A second round of 69 gave him a two-shot lead in this final event to see who will be crowned the inaugural winner of the Race to Dubai.

In two classy rounds, Westwood has gone from pursuer to pursued, for Rory McIlroy will now have to hunt him down over the weekend if he is to maintain his position at the top of the renamed Order of Merit.

England's Lee Westwood

Back in charge: Lee Westwood

It says everything about what a stirring race to the finish it has become that McIlroy, to this point, has done all that could be reasonably asked of a 20-year-old, compiling
rounds of 68 and 69 to be joint second, and yet he will still have to find something more.

‘It is really impressive to see what they are doing when you think of the pressure they’re under,’ said Padraig Harrington and, as a triple major champion, he should know. ‘When you’re under the radar, like me this week, it’s so much easier to play well.’

Harrington did his best to come out from under the radar with another extraordinary water escapade at the last.

He lost three shots on Westwood when he put two balls in the drink to run up a double-bogey seven on this striking par-five and fall back into a tie with McIlroy. What is it with Harrington and water hazards?

Think of the Bridgestone Invitational and the U.S. PGA Championship when he lost both because of hitting balls into the water. He must have incurred more penalty strokes in this fashion in the past four months than every other player in the world’s top 20 combined. The Irishman is just one of a number of players on a crowded leaderboard with a chance to win this event.

Northern Ireland's Rory McIlroy

Putting problems: Rory McIlroy

For Westwood and McIlroy, though, the stakes are far greater, as they seek to claim the vast bonus that goes to the winner of the Order of Merit. Win this and one of them will walk away with a staggering combined cheque for £1.65million tomorrow.

The odds favour Westwood, with his experience, but it is too close to call. For all the brilliant golf on show, no telling blows have been struck, so this thrilling duel continues in what is shaping up to be one of the best weeks of the year.

That said, it did look as if McIlroy would make a definitive statement when he turned in an all but perfect outward half.

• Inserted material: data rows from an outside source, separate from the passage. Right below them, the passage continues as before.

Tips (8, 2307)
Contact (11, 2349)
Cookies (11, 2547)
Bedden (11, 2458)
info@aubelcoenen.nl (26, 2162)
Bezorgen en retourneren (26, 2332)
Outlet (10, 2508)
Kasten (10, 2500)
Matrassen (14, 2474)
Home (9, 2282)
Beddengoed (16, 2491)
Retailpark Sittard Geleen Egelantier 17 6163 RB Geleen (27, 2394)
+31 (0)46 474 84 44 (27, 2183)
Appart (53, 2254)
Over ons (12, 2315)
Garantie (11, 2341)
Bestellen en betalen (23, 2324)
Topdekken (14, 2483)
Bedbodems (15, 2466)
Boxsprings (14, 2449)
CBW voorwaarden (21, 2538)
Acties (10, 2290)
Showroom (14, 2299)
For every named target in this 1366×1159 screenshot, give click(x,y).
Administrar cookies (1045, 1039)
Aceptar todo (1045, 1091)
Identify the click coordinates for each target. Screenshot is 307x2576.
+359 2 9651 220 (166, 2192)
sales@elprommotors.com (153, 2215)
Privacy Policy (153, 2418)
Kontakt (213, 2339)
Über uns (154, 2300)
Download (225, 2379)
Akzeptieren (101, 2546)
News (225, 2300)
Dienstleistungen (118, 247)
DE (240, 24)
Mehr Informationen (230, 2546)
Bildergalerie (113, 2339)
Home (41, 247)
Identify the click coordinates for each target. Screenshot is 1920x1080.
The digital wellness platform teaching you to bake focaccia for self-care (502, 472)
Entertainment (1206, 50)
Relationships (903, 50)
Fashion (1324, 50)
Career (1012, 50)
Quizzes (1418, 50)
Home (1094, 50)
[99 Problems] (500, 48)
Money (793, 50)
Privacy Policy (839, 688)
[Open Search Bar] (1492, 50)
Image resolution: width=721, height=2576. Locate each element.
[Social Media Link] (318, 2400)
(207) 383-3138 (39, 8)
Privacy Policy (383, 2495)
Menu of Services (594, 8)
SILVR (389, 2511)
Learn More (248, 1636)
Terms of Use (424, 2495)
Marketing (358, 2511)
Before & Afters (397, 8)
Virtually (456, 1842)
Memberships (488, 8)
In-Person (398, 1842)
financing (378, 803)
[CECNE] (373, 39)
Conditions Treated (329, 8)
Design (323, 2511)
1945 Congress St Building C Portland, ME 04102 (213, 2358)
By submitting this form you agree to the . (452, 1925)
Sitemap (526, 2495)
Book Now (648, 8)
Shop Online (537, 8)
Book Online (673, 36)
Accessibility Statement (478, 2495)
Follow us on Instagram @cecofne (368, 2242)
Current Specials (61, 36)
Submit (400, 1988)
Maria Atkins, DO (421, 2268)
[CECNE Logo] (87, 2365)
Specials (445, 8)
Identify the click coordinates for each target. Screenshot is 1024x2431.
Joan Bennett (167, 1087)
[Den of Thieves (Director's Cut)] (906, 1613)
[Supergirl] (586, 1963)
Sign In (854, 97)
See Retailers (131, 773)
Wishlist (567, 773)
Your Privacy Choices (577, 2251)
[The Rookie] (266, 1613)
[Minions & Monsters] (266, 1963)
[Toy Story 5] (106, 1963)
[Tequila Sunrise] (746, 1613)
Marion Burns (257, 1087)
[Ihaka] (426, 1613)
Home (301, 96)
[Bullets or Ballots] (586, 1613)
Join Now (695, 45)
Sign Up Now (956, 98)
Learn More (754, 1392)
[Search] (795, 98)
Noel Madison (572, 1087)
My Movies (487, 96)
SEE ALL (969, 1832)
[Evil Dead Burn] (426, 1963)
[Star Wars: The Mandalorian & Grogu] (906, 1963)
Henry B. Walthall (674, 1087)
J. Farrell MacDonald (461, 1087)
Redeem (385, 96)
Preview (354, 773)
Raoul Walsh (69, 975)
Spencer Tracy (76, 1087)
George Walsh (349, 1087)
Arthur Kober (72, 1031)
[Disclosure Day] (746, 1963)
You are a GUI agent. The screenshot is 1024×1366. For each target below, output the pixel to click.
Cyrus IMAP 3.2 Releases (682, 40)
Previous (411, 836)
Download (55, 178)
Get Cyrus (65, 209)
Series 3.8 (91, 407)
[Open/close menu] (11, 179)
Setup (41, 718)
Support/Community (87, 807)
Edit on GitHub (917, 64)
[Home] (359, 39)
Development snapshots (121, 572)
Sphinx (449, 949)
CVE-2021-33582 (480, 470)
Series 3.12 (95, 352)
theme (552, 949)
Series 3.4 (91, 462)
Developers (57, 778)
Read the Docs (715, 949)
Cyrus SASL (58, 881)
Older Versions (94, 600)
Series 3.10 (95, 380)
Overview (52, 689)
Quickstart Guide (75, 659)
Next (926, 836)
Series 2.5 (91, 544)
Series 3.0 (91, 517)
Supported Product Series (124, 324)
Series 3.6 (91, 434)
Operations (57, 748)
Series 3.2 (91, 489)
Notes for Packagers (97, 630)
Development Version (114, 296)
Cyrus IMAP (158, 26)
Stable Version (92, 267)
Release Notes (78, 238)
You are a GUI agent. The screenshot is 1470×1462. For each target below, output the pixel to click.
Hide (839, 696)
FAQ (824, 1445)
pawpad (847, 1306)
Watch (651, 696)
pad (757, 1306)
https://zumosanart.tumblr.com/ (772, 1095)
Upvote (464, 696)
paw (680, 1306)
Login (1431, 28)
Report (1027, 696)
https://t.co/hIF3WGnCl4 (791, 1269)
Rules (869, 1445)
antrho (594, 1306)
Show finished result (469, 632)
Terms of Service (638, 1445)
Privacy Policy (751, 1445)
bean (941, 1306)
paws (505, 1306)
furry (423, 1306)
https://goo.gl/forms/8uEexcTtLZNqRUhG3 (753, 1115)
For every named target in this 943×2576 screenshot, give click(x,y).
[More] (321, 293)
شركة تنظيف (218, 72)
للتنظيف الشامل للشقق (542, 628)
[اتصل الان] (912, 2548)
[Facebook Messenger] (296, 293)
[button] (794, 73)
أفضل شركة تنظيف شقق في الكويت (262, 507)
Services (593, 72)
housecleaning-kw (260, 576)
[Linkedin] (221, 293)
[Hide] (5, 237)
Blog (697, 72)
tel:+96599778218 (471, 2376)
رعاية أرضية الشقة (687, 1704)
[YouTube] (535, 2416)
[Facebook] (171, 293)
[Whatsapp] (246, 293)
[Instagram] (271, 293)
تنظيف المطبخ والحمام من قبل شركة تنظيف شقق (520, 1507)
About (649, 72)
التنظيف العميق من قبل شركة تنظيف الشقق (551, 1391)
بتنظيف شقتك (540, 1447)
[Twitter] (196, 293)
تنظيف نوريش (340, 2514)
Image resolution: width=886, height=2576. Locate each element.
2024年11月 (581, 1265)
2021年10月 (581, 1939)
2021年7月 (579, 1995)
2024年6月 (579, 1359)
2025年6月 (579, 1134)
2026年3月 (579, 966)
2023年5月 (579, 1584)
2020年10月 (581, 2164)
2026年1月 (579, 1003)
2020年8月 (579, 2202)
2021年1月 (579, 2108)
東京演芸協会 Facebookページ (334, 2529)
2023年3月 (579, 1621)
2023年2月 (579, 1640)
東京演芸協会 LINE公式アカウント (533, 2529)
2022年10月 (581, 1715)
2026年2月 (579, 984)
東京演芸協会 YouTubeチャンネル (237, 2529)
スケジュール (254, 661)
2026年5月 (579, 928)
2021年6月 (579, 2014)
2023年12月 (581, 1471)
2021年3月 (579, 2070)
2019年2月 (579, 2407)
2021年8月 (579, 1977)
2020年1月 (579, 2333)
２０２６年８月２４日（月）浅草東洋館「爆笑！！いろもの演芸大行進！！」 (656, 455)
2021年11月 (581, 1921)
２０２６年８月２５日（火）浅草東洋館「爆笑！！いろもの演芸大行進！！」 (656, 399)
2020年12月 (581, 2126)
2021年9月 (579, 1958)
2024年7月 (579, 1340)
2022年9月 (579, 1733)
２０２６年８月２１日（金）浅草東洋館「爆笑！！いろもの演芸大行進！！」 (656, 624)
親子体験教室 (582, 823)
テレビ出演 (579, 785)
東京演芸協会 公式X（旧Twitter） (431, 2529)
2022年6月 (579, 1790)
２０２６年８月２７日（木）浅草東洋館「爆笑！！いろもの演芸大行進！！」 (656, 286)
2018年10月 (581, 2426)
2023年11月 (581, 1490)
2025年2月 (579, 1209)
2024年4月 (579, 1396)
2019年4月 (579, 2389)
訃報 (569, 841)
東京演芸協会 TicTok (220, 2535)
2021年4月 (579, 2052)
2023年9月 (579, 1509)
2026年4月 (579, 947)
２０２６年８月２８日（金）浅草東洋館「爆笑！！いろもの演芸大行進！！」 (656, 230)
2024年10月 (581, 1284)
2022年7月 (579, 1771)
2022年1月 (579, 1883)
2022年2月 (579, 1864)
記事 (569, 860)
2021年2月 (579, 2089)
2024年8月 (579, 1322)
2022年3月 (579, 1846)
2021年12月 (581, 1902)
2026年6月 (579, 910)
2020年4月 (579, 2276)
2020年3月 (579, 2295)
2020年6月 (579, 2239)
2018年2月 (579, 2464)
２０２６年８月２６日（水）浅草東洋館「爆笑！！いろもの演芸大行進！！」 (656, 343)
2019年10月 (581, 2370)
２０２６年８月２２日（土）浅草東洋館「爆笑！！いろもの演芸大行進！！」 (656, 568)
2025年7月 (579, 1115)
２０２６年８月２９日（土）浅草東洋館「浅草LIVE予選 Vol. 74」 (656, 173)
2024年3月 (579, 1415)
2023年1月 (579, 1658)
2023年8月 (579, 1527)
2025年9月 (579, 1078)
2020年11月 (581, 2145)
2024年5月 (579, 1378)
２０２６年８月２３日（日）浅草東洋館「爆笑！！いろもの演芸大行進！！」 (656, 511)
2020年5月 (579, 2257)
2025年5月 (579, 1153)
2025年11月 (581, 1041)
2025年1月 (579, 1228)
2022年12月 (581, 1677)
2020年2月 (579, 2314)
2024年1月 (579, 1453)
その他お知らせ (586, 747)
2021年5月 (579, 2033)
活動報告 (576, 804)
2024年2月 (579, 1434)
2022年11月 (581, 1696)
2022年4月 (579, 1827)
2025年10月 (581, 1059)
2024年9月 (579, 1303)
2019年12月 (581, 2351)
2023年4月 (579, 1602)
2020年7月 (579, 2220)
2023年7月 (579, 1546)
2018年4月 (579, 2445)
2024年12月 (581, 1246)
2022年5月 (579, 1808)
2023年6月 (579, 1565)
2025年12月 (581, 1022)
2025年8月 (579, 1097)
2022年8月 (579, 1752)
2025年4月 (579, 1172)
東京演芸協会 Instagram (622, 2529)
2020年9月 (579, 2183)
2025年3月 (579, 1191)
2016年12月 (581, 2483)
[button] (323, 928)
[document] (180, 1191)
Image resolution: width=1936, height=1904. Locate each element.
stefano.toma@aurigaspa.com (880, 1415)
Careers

Two birdies to start, an eagle at the seventh, followed by another birdie at the ninth, took him out in 31.

Not that he would have known it then, but Westwood’s two-shot first-round lead had turned into a two-stroke deficit. Over the back nine, alas, McIlroy’s one weakness made an untimely appearance, as he missed short putts to bogey the 14th and the 15th. Given that they were more like birdie holes, it took the momentum from his round.

Had playing with irritating Swede Johan Edfors worn him down by this stage? Naturally, McIlroy wasn’t remotely interested in using it as an excuse. But how difficult it must be when you just stand up to the ball and hit it to be partnered with an interminable, ungainly fidget. As one clever wit put it: ‘Edfors looks like Jesus and plays like Mary.’

McIlroy, however, was more intent on looking forward rather than back at what might have been. ‘I’ve got to think about what a great position I’m still in rather than worrying about lost opportunities,’ he said.

‘It’s up to me to keep playing well and go out and win it. I know no-one is going to hand it to me.’

Certainly, it is hard to imagine the frontman doing so. ‘I enjoy times like this,’ said Westwood, and it looked so.